◆ **What this task involves**: Retype the entries in full.

[Stored data]
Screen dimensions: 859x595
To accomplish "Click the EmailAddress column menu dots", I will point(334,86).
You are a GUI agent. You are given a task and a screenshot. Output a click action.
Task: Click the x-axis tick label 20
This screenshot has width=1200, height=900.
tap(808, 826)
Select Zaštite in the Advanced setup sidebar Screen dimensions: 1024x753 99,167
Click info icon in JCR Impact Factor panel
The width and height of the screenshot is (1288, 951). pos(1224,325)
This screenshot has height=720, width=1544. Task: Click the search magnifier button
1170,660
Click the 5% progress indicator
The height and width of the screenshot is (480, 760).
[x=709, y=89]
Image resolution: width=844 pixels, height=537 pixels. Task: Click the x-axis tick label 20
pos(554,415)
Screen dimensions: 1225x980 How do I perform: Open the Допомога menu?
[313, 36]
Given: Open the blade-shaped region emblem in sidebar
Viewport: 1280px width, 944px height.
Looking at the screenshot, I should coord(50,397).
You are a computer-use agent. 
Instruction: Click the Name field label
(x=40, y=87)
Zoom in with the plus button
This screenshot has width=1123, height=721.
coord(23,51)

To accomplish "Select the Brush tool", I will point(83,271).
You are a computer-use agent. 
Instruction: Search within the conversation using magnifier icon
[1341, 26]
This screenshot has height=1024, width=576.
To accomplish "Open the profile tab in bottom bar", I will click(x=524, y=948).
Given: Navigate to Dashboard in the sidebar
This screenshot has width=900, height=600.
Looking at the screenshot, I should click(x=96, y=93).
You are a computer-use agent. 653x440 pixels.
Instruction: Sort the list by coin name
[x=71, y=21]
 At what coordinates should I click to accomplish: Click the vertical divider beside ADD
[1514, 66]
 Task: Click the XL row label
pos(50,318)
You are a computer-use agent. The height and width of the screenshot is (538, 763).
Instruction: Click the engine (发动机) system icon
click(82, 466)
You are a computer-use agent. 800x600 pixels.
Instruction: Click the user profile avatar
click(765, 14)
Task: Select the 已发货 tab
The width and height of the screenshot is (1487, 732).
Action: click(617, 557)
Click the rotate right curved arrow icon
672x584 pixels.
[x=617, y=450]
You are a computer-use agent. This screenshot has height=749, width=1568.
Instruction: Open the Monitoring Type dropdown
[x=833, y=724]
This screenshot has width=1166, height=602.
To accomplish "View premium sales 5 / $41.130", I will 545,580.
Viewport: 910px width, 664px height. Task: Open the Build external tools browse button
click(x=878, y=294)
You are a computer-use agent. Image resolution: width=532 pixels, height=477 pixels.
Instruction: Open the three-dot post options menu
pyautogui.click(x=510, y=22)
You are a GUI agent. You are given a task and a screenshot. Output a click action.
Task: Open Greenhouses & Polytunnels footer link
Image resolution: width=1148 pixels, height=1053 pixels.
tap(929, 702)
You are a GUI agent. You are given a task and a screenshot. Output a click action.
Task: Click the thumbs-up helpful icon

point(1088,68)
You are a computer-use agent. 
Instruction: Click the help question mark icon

◆ **Expected output**:
Screen dimensions: 859x595
To accomplish "Click the EmailAddress column menu dots", I will point(334,86).
You are a GUI agent. You are given a task and a screenshot. Output a click action.
Task: Click the x-axis tick label 20
This screenshot has width=1200, height=900.
tap(808, 826)
Select Zaštite in the Advanced setup sidebar Screen dimensions: 1024x753 99,167
Click info icon in JCR Impact Factor panel
The width and height of the screenshot is (1288, 951). pos(1224,325)
This screenshot has height=720, width=1544. Task: Click the search magnifier button
1170,660
Click the 5% progress indicator
The height and width of the screenshot is (480, 760).
[x=709, y=89]
Image resolution: width=844 pixels, height=537 pixels. Task: Click the x-axis tick label 20
pos(554,415)
Screen dimensions: 1225x980 How do I perform: Open the Допомога menu?
[313, 36]
Given: Open the blade-shaped region emblem in sidebar
Viewport: 1280px width, 944px height.
Looking at the screenshot, I should coord(50,397).
You are a computer-use agent. 
Instruction: Click the Name field label
(x=40, y=87)
Zoom in with the plus button
This screenshot has width=1123, height=721.
coord(23,51)

To accomplish "Select the Brush tool", I will point(83,271).
You are a computer-use agent. 
Instruction: Search within the conversation using magnifier icon
[1341, 26]
This screenshot has height=1024, width=576.
To accomplish "Open the profile tab in bottom bar", I will click(x=524, y=948).
Given: Navigate to Dashboard in the sidebar
This screenshot has width=900, height=600.
Looking at the screenshot, I should click(x=96, y=93).
You are a computer-use agent. 653x440 pixels.
Instruction: Sort the list by coin name
[x=71, y=21]
 At what coordinates should I click to accomplish: Click the vertical divider beside ADD
[1514, 66]
 Task: Click the XL row label
pos(50,318)
You are a computer-use agent. The height and width of the screenshot is (538, 763).
Instruction: Click the engine (发动机) system icon
click(82, 466)
You are a computer-use agent. 800x600 pixels.
Instruction: Click the user profile avatar
click(765, 14)
Task: Select the 已发货 tab
The width and height of the screenshot is (1487, 732).
Action: click(617, 557)
Click the rotate right curved arrow icon
672x584 pixels.
[x=617, y=450]
You are a computer-use agent. This screenshot has height=749, width=1568.
Instruction: Open the Monitoring Type dropdown
[x=833, y=724]
This screenshot has width=1166, height=602.
To accomplish "View premium sales 5 / $41.130", I will 545,580.
Viewport: 910px width, 664px height. Task: Open the Build external tools browse button
click(x=878, y=294)
You are a computer-use agent. Image resolution: width=532 pixels, height=477 pixels.
Instruction: Open the three-dot post options menu
pyautogui.click(x=510, y=22)
You are a GUI agent. You are given a task and a screenshot. Output a click action.
Task: Open Greenhouses & Polytunnels footer link
Image resolution: width=1148 pixels, height=1053 pixels.
tap(929, 702)
You are a GUI agent. You are given a task and a screenshot. Output a click action.
Task: Click the thumbs-up helpful icon

point(1088,68)
You are a computer-use agent. 
Instruction: Click the help question mark icon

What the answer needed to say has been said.